We consider a convex constrained Gaussian sequence model and characterize necessary and sufficient conditions for the least squares estimator (LSE) to be optimal in a minimax sense. For a closed convex set $K\subset \mathbb{R}^n$ we observe $Y=\mu+\xi$ for $\xi\sim N(0,\sigma^2\mathbb{I}_n)$ and $\mu\in K$ and aim to estimate $\mu$. We characterize the worst case risk of the LSE in multiple ways by analyzing the behavior of the local Gaussian width on $K$. We demonstrate that optimality is equivalent to a Lipschitz property of the local Gaussian width mapping. We also provide theoretical algorithms that search for the worst case risk. We then provide examples showing optimality or suboptimality of the LSE on various sets, including $\ell_p$ balls for $p\in[1,2]$, pyramids, solids of revolution, and multivariate isotonic regression, among others.

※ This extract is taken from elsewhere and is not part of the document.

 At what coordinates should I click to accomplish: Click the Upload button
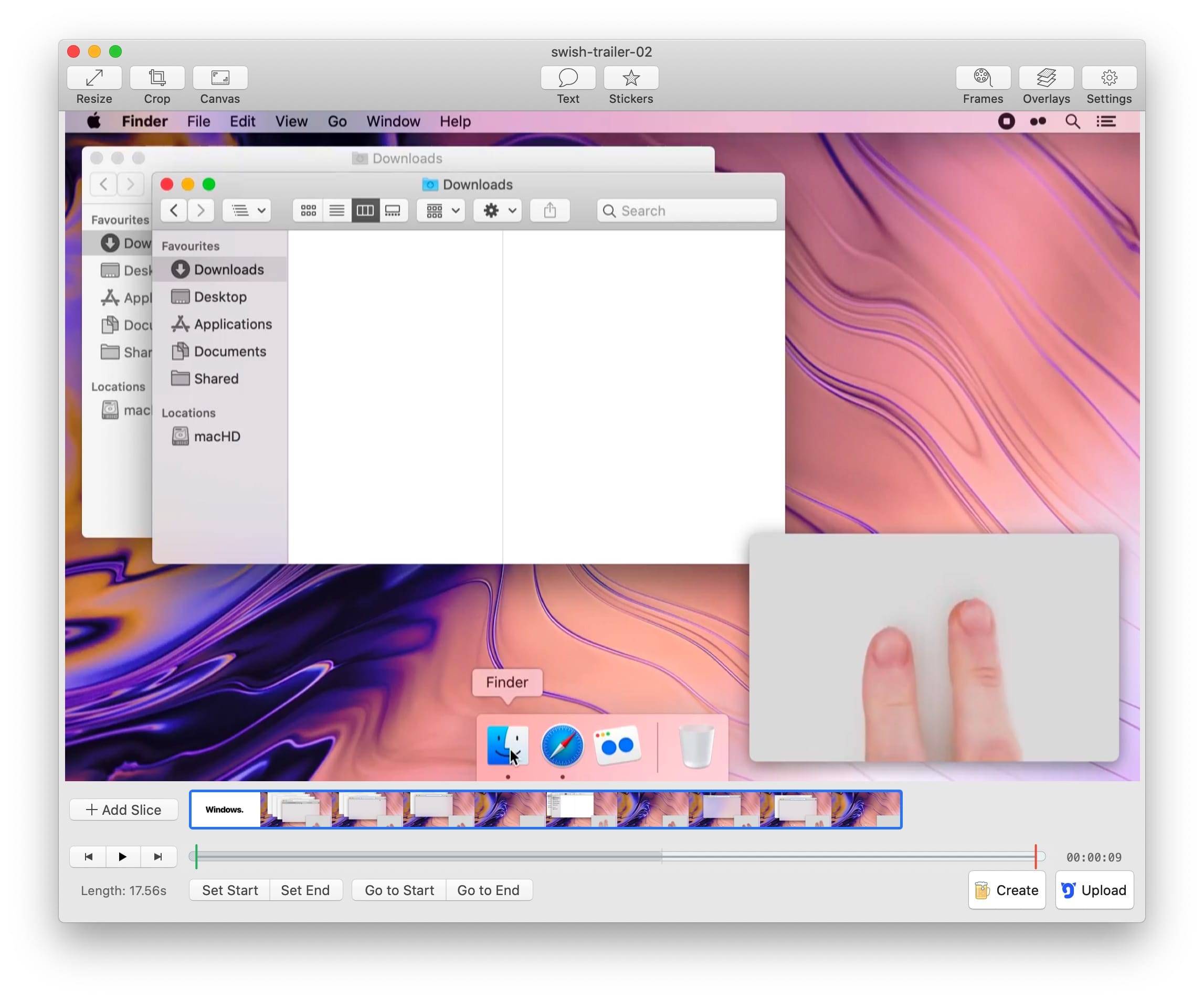click(x=1094, y=890)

翻译：我们考虑一个凸约束高斯序列模型，并刻画了最小二乘估计器（LSE）在极小极大意义下最优的充分必要条件。对于一个闭凸集 $K\subset \mathbb{R}^n$，我们观测到 $Y=\mu+\xi$，其中 $\xi\sim N(0,\sigma^2\mathbb{I}_n)$ 且 $\mu\in K$，目标是估计 $\mu$。我们通过分析 $K$ 上局部高斯宽度的行为，以多种方式刻画了 LSE 的最坏情况风险。我们证明了最优性等价于局部高斯宽度映射的 Lipschitz 性质。我们还提供了搜索最坏情况风险的理论算法。随后，我们通过示例展示了 LSE 在不同集合上的最优性或次优性，这些集合包括 $p\in[1,2]$ 时的 $\ell_p$ 球、棱锥体、旋转体以及多元保序回归等。